Depressed fractures are frequently seen in skull injuries, in which the bone is pushed into a concave position, often resulting in brain contusions, concussions, or trauma.
Fissure fractures are commonly referred to as hairline fractures. The bone is cracked but not completely broken through—also called an incomplete fracture.
Greenstick fractures are aptly named since the bone is not broken but, rather, bent and is still in one piece. This type of fracture is often seen in children whose bones are not yet hardened.
Pathological fractures are caused by disease, weakness in bone tissue, or some other non-traumatic reason. These types of fractures may occur without any unusual force, such as the deterioration and collapse of bone tissue due to osteoporosis. When pathological conditions exist, trauma to the bone may lead to more damage than might have been expected if the secondary condition did not exist. Pathological conditions may also slow or delay the healing process.
Fractures can also be described by their appearance or shape in the bone itself.
A longitudinal fracture is lengthwise through the bone.
An oblique fracture is angled lengthwise through the bone in an oblique position.
A transverse fracture directly crosses the bone or is at right angles to the length of the bone.
A spiral fracture occurs most often when the bone is twisted and the break is a spiral shape.
Treatment of fractures usually begins with reduction—the method of realigning or stabilizing the bone in its correct position for healing. Closed reduction involves placement without surgery by manipulating the bone into proper position. Open reduction is a surgical procedure that exposes the bone ends or fragments for proper placement. Open reduction often involves the use of screws, wires, plates, or other medical devices to immobilize the bone. These may or may not be removed following the healing process, depending on the severity and placement of the break and the amount of stability required. Open reduction is more expensive due to costs related to the surgical procedure.

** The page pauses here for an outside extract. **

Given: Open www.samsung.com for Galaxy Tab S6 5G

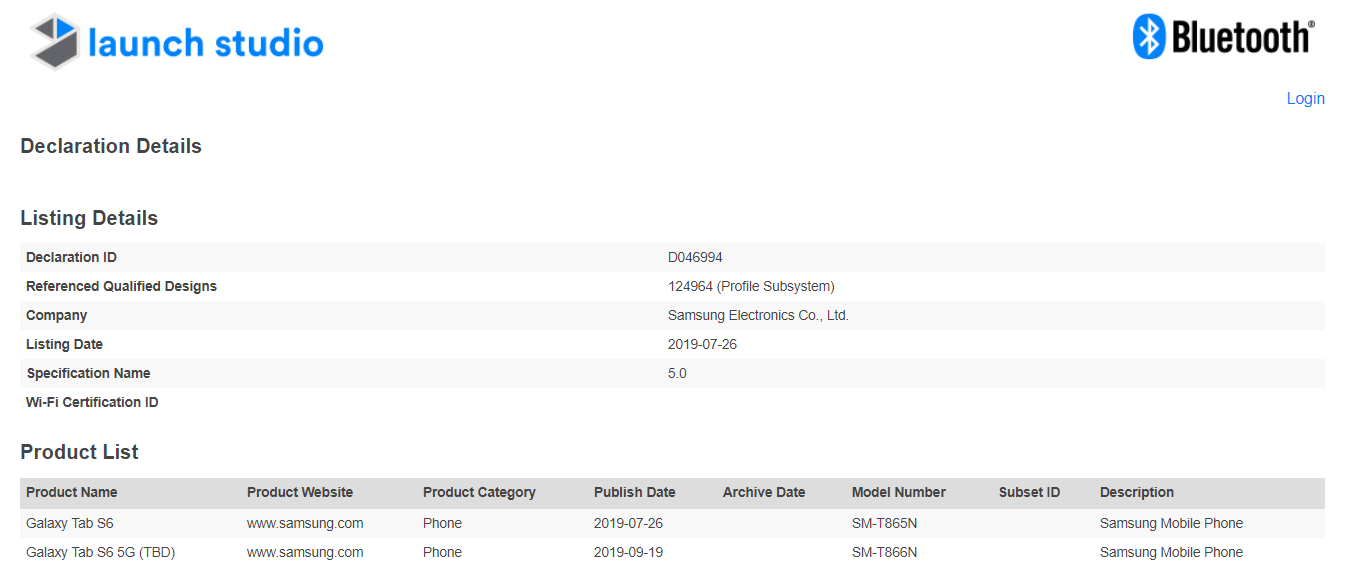Looking at the screenshot, I should 305,552.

Complications increase as the severity of the fracture increases. If the bone is aligned well, if there is immobility during the healing period, and if there is good blood supply through the healing period to encourage proper regeneration of bone material, the fracture should heal with little or no deformity or disability. However, claims professionals should treat fractures as complex injuries, even in their simplest state, due to the number of complications that can occur. Even in the healthiest person, the bone union may involve deformity, poor blood supply may result in non-union at the site, or a pathological condition may present itself and impair healing.
Any fracture involving a wound, such as a compound fracture, poses opportunities for bacterial infection or damage to arteries that can result in necrosis or gangrene. These can escalate if not treated promptly, leading to amputation or additional surgical interventions. Fractures can also damage nearby blood veins, resulting in the formation of blood clots that may hinder blood flow or even cause death if the clot enters the heart.
Because of the potential for increased severity, claims professionals need to obtain specific information to properly evaluate the injury and potential for disability. Information that should be obtained includes:
Location of the fracture
Bones or joints involved
Damage to underlying tissue—brain, lungs, kidneys, etc.
Type of fracture
Category and description
Reduction method required
Use of pins, plates, and screws for reduction and whether removal of prosthesis will be required
Potential for disability or non-union
Loss of motion
Comorbidities, such as diabetes
Congenital conditions such as arthritis
Potential for infection
History of infection
Activity level of the injured person
Claims professionals face additional challenges when evaluating fractures, so special care will need to be taken to understand the extent of the injury, the health condition of the injured party, and the potential for permanent disability. Great care should be taken to discover as much information as possible so that later exaggeration or claim padding can be prevented.